Comrade Stalin
As a student of Russian history, I have from time to time been struck by some of the similarities between corporate life and life in the Soviet Union under Stalin. In saying this I do not wish in any way to minimise the suffering and the evil murder of millions of innocent people. Rather I want to focus on the similarity in techniques of persuasion.
Lesson 1: planning. As a planned centralised economy, the Soviet regime ran everything according to the pyatiletka (the five-year plan). Stalin even wanted to make the film industry work on the same lines. Often they were as much a complete fantasy as their claimed fulfilment or more likely ‘over-fulfilment’. In my corporate life, I lost count of the number of 3 and 5 year business plans I worked on. More often than not they were put in a draw and forgotten until the next planning cycle started.
Lesson 2: visions and mission statements. Stalin used clunky slogans and visionary statements to exhort the people to greater effort. Successive CEOs came and went with their simplified statements of why we were all coming to work day after day. One of the more memorable ones was one of the last: “A good place to do business for customers, shareholders and colleagues”. That was probably only true for shareholders, as judging by the volume of customer complaints, they did not share the vision – and for staff it was an increasingly unpleasant and unhealthy environment in which to work.
Lesson 3: intolerance of dissent. Stalin saw any dissent as betrayal and ruthlessly suppressed any actual or supposed signs of it. Similarly, corporate life discouraged any dissent or disagreement with decisions. It doesn’t like democracy or debate. The price it pays is much pent-up frustration amongst staff and a failure to properly engage people. In the end, for a quiet life, people pay lip service to the company, much as the majority of people paid lip service to Stalin’s regime.
Lesson 4: purges. One of the main ways that Stalin dealt with dissent was through purges. The worst of these occurred in the 1930s following the ‘death’ of Kirov in Leningrad. Stalin, who was almost certainly responsible for having Kirov murdered, used it as a pretext for getting rid of people who he felt opposed his regime through a succession of purges in most areas of life, from the party, armed forces, NKVD (Secret Police), academia, industry, the arts, ordinary people. It reached its peak in 1937 when it devoured Yezhov, Head of the NKVD itself. Of course, companies don’t kill people or send them off to die in labour camps, but they do periodically have re-structures, often to shed staff in the interests of becoming more efficient. Often incoming CEOs or senior management instigate their own purges as a way of stamping their own authority quickly on a company and bringing in their own place-men, people who are loyal to them and whom they trust to do their bidding.

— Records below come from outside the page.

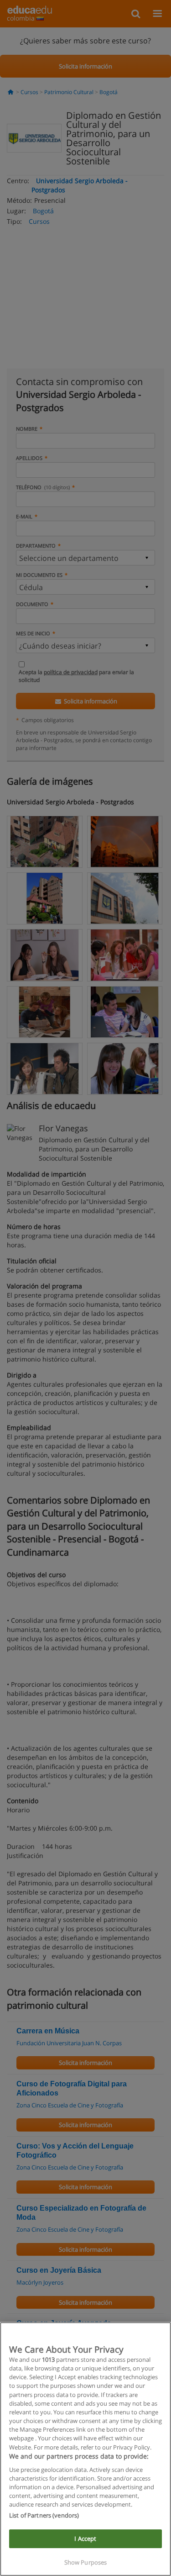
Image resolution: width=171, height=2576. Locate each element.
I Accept (85, 2538)
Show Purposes (85, 2562)
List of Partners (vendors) (44, 2515)
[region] (85, 2449)
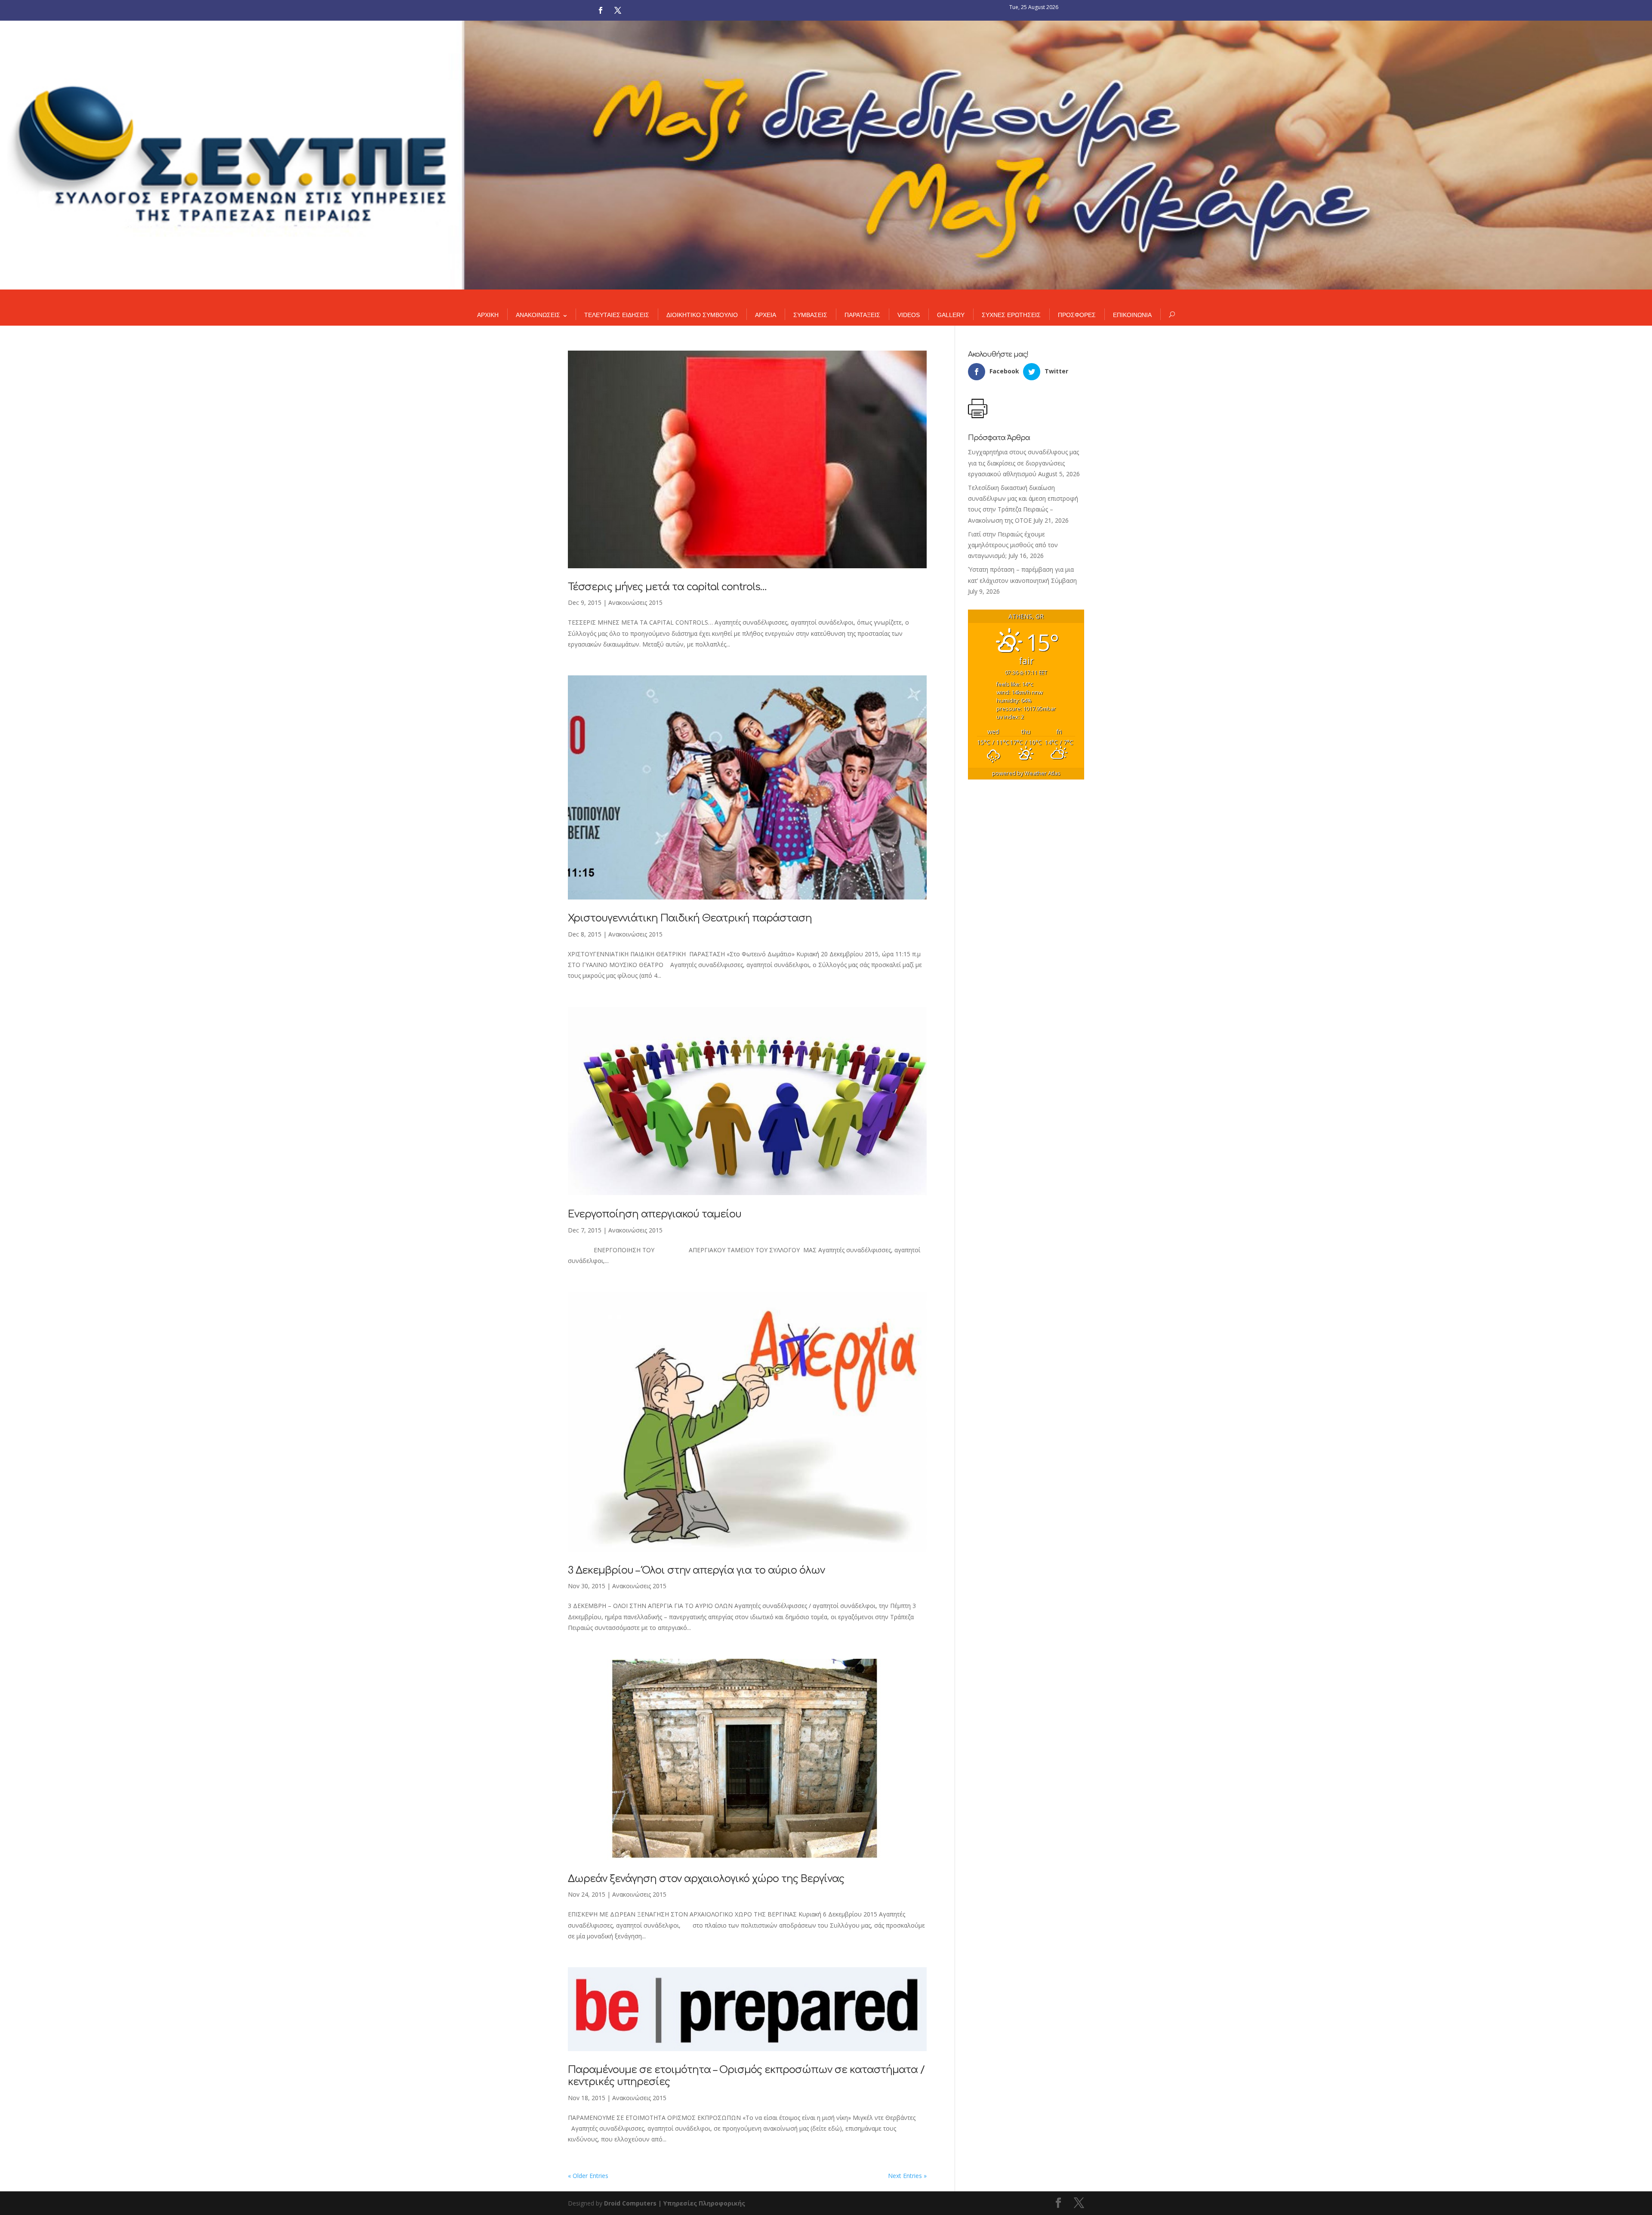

Lesson 5: non persons and the re-writing of history. Once Stalin had managed to grab and consolidate power, he famously made his erstwhile rival, Trotsky, a non-person. He was airbrushed out of history: photographs in which he appeared were doctored to exclude him; and he was expunged from books about the civil war in which he had played a leading part, both in shaping the new Red Army and in leading it against the White forces. Companies often treat their ex-workers in a similar way, their contributions are quickly forgotten, often downplayed, as if they were a risk to the current incumbents. Truly they are names written in water.
Lesson 6: propaganda and self-delusion. Stalin maintained himself in power through an extremely powerful and insidious propaganda machine (as well as by force, terror and fear) that created the delusion that people were living in a society that was travelling towards the perfect Communist society. The relentlessly upbeat in-house magazines and press releases generated by my previous company create a similar sort of effect: ‘this is a great place to work, we are on the right path, we are doing well, we can do even better. Of course, there are still things we aren’t getting quite right, but’: this last is even a direct borrowing from Soviet propaganda wording ‘konechno u nas est nedostaki, no…’ And suddenly one day I went in to work to discover we were all ‘colleagues’: the word ‘staff’ became a non-word.
Lesson 7: cult of the leader: Stalin idolised Lenin (even whilst betraying his last wishes), endlessly doodling the words “Lenin – teacher, friend’ during meetings. But he promoted himself even more as the Great Leader (Vozhd), especially after the Second World War. Similarly CEOs position themselves as the fount of all wisdom and knowledge, omnipresent in in-house magazines. Endlessly quoted, directly or indirectly, by senior managers and their cohorts to justify their actions.
Lesson 8: subordination of personal lives. Stalin wanted to re-make society and create homo sovieticus by remolding individuals, to colonise their private and even interior lives. Diaries of some intellectual revolutionaries in the 20s particularly showed that they shared the same ideal of re-making themselves. One of his great frustrations was what goes on behind closed doors in families and amongst friends and, even more frustratingly, what goes on in people’s heads. He therefore tried to break the family by encouraging people to inform on each other, even within families. My former company demanded ever greater and greater loyalty, forcing staff to work longer hours and sacrifice their own personal time, health and family life to meet corporate objectives.
Re-reading this, the way that companies behave is not just down to Stalin. It is behaviour that is learned from oppressive regimes of all stripes throughout history. Western Capitalism is just the latest to employ them.